[TASK INSTRUCTIONS]
Rewrite the records as a JSON list of strings, one string per line, starting at the line that contains "Exit the workflow" and ending at the line that contains "Action: pyautogui.click(x=282, y=20)", with both of those lines included. Leave out blank lines and everything outside that range.

[PROVIDED ENTRIES]
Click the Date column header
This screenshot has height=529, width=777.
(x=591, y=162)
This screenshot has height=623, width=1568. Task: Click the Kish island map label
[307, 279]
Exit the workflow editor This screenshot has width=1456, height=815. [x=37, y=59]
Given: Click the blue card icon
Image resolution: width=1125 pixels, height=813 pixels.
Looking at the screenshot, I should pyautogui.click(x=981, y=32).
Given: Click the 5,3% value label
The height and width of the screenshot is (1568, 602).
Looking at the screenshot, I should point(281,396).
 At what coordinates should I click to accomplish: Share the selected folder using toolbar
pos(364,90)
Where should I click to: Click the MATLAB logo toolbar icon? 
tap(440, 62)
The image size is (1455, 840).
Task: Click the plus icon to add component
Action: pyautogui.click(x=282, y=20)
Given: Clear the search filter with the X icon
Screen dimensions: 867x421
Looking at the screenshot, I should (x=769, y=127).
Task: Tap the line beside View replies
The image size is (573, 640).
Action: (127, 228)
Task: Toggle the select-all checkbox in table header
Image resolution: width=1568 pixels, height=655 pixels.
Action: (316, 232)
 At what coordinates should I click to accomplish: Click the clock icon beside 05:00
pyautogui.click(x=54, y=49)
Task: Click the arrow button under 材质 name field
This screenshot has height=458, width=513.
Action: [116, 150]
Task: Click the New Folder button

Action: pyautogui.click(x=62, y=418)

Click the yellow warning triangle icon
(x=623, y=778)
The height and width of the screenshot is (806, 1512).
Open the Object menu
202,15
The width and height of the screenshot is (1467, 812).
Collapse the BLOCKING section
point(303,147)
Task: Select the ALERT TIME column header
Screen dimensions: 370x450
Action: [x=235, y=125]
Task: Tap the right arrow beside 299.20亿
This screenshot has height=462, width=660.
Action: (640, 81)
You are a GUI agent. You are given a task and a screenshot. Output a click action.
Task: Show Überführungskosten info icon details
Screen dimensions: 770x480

[SOLUTION TO THE PROBLEM]
[
  "Exit the workflow editor This screenshot has width=1456, height=815. [x=37, y=59]",
  "Given: Click the blue card icon",
  "Image resolution: width=1125 pixels, height=813 pixels.",
  "Looking at the screenshot, I should pyautogui.click(x=981, y=32).",
  "Given: Click the 5,3% value label",
  "The height and width of the screenshot is (1568, 602).",
  "Looking at the screenshot, I should point(281,396).",
  " At what coordinates should I click to accomplish: Share the selected folder using toolbar",
  "pos(364,90)",
  "Where should I click to: Click the MATLAB logo toolbar icon? ",
  "tap(440, 62)",
  "The image size is (1455, 840).",
  "Task: Click the plus icon to add component",
  "Action: pyautogui.click(x=282, y=20)"
]